Passage to read:
════════════════

4. Works in isolation, breaks in integration¶

LLMs generate code in a bounded context window. They see the file they are editing, maybe a few related files. They do not see the full system. The code works perfectly as a standalone unit and breaks the moment it interacts with the rest of the codebase — naming conflicts, state assumptions, concurrency issues, import cycles.

5. Confident hallucination¶

LLMs do not say "I am not sure." They generate code with the same confidence whether the approach is correct or fabricated. A hallucinated API endpoint, a non-existent configuration option, a made-up library — all presented with the same syntactic certainty as correct code.

6. Pattern mimicry without understanding¶

LLMs replicate patterns they have seen. They will copy an authentication pattern from a different context, apply a caching strategy that makes no sense for the data model, or use a design pattern that adds complexity without solving the actual problem. The code looks professional. The architecture is wrong.

The Principle¶

No single verification stage can catch all these failure modes. A linter catches syntax issues but not semantic errors. Unit tests catch logic bugs but not integration failures. Code review catches design problems but not the subtle wrongness that looks intentional.

The anti-LLM pipeline chains 10 stages. Each stage is owned by a different agent with a different perspective. Each catches a specific failure class. Code must pass all 10 stages before it reaches production.

Pipeline Overview¶

Anna (Formal Spec)
  ↓
Antje (TDD — tests from spec, NOT from code)
  ↓
Dev Agents (Implementation)
  ↓
Koen (Deterministic Quality)
  ↓
Marije / Judith (Integration Testing)
  ↓
Jasper (Test Reconciliation)
  ↓
Marco (Conflict Detection)
  ↓
Ashley (Adversarial Testing)
  ↓
Jaap (SSOT Enforcement)
  ↓
Marta / Iwona (Merge Gate)

════════════════

Information given:
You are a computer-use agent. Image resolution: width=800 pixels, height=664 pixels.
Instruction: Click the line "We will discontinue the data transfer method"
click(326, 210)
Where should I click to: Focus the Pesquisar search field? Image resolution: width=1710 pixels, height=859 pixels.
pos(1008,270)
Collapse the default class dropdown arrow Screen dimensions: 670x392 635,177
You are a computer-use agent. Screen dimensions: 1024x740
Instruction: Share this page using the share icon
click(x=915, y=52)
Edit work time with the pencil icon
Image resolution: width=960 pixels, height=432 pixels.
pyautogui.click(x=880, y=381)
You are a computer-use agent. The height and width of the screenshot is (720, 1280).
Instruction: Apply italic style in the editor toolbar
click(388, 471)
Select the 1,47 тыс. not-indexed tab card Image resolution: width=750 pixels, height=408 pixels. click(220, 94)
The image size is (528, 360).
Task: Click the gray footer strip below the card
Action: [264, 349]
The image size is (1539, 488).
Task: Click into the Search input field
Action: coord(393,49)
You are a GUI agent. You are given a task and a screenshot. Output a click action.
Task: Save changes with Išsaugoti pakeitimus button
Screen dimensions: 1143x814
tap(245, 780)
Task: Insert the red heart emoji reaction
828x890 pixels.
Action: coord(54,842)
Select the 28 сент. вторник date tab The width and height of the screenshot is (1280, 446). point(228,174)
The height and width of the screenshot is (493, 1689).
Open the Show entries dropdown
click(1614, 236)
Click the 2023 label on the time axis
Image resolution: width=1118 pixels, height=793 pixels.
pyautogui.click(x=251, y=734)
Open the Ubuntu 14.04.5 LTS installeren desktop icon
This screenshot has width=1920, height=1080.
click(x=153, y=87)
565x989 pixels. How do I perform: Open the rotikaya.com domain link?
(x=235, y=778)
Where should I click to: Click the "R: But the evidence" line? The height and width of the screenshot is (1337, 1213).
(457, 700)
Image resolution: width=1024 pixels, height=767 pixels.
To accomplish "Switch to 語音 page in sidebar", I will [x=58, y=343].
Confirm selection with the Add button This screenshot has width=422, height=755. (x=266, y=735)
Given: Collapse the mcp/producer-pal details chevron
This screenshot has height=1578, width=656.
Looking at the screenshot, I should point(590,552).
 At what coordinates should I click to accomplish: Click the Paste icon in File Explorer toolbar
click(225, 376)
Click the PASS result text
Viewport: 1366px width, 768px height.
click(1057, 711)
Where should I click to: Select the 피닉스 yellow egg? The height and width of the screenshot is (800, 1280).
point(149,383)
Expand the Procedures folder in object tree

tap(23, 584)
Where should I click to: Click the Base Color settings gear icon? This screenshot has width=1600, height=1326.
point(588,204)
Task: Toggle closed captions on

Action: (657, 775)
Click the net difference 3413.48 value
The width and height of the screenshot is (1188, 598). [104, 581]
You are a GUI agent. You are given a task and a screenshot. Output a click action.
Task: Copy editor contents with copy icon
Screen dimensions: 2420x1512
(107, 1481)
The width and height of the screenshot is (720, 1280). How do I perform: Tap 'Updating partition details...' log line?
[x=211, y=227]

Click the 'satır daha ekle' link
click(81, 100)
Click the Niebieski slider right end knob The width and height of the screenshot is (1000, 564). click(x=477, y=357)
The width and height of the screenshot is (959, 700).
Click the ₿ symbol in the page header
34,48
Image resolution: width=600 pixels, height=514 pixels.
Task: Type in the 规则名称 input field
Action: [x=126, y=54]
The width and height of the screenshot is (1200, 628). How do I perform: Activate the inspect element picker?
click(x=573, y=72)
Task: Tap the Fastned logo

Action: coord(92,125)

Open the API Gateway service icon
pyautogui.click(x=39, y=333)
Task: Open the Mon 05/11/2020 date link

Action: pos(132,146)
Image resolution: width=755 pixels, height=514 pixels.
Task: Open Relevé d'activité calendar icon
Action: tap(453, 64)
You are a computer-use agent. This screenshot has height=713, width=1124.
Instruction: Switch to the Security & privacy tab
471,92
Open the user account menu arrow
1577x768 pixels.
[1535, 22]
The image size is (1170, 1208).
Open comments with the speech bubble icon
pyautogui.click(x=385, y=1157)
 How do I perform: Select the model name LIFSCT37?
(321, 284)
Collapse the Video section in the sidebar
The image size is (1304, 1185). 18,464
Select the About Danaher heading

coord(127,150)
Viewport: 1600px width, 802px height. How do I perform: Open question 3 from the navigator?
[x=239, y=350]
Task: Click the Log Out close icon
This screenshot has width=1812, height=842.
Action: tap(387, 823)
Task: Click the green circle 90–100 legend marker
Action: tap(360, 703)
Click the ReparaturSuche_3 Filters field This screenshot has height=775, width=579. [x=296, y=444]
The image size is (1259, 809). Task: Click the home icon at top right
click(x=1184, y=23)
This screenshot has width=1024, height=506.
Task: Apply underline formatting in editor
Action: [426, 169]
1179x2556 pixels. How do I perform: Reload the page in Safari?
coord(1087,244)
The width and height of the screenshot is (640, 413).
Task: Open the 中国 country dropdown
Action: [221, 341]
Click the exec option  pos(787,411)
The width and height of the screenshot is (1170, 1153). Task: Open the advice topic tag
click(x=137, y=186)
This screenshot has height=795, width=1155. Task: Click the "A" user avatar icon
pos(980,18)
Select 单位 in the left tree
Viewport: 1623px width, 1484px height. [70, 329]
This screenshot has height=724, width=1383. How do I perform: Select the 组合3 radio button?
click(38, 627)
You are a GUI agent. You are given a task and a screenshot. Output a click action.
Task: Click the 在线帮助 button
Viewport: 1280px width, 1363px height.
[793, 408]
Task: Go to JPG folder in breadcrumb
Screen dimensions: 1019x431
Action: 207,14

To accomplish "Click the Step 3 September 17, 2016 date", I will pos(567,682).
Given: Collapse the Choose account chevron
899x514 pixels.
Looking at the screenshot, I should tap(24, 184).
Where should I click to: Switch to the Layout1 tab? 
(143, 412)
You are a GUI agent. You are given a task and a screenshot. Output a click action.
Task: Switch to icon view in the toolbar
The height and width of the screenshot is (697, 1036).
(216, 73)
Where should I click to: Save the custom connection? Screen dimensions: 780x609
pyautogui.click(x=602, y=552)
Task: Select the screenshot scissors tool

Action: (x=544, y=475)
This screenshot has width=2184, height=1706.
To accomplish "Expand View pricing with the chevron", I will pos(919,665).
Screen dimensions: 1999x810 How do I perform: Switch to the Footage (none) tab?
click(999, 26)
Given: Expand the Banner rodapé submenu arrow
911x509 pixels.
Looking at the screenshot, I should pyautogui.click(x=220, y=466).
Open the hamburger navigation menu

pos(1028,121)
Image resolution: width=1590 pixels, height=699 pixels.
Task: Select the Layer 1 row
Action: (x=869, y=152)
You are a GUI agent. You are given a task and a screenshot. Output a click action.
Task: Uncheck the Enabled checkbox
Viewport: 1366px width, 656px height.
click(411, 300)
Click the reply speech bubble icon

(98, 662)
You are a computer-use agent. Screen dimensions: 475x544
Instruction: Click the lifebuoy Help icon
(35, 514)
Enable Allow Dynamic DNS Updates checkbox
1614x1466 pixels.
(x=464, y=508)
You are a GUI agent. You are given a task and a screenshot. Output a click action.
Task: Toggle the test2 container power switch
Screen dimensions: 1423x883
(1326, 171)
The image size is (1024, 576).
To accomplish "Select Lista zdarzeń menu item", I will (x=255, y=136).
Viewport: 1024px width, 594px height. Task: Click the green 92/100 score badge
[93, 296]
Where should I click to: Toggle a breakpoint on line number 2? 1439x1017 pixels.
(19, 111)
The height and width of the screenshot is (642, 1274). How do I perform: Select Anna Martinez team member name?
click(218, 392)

════════════════

What this exercise asks:
1. Copy the part of the anti-LLM pipeline text that runs from "Anna (Formal Spec)" up to and including "Judith (Integration Testing)".
2. In the anti-LLM pipeline text, which agent owns the Conflict Detection stage?
3. The anti-LLM pipeline text says standalone code breaks once it interacts with the rest of the codebase. List every problem it names as part of that breakage.

Results of the tasks:
1.
Anna (Formal Spec)
  ↓
Antje (TDD — tests from spec, NOT from code)
  ↓
Dev Agents (Implementation)
  ↓
Koen (Deterministic Quality)
  ↓
Marije / Judith (Integration Testing)

2. Marco

3. naming conflicts, state assumptions, concurrency issues, import cycles